→ **WHAT TO DO**:
Starting with the line that contains "is (1280, 743)." and going on through the end of the lines, write those lines out again with "yellow" replaced by "orange" and everything else unchanged.

→ **INFORMATION PROVIDED**:
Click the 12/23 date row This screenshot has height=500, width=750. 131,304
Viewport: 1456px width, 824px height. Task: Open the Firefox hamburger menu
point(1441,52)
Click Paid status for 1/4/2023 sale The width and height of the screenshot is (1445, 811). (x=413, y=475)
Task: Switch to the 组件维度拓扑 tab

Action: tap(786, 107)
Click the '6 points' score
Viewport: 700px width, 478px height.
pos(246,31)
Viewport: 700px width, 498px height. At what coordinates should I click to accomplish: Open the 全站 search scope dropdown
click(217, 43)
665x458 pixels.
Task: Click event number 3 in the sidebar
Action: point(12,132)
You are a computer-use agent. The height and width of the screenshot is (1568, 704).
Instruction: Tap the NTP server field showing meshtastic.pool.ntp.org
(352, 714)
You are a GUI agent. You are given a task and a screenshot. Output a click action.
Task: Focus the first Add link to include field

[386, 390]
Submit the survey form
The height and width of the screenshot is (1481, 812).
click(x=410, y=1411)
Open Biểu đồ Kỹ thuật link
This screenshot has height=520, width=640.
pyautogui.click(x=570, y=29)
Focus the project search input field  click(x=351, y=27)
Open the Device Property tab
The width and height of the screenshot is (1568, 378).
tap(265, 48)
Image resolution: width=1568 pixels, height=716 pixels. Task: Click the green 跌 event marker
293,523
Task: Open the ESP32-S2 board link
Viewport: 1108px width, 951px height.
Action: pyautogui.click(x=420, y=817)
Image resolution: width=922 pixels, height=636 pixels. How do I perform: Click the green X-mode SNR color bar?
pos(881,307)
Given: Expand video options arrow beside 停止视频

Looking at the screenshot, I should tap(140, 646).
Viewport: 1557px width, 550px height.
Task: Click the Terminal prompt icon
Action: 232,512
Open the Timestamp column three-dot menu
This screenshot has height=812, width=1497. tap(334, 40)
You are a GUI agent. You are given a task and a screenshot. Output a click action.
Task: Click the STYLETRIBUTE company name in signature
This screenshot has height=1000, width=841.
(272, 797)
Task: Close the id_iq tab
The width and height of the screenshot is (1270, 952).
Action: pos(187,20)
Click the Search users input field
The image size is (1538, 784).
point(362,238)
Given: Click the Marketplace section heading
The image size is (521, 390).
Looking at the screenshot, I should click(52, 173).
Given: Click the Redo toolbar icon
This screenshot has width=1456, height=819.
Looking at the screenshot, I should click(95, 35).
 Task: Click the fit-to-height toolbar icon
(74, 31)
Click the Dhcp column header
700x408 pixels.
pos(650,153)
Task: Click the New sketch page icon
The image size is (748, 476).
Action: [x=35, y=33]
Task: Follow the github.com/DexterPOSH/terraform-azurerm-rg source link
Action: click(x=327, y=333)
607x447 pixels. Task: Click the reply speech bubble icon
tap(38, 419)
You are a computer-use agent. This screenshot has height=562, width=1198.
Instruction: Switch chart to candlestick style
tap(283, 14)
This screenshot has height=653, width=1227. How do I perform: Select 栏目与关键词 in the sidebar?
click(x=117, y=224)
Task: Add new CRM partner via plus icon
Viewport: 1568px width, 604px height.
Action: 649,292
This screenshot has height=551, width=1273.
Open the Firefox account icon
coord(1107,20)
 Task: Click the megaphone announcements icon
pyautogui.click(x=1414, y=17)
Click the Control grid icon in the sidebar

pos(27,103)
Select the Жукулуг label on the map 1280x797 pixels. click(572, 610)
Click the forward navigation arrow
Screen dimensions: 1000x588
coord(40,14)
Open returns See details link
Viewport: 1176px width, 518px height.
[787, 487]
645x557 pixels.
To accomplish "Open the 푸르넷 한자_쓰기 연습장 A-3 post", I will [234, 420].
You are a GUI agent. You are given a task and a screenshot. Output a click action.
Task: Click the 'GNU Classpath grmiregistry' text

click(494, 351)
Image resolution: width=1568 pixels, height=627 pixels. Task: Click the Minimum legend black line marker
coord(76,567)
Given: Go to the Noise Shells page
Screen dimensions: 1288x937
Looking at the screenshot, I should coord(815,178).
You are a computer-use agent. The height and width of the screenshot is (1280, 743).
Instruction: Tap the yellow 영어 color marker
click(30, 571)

→ **EXERCISE RESULT**:
You are a computer-use agent. The height and width of the screenshot is (1280, 743).
Instruction: Tap the orange 영어 color marker
click(30, 571)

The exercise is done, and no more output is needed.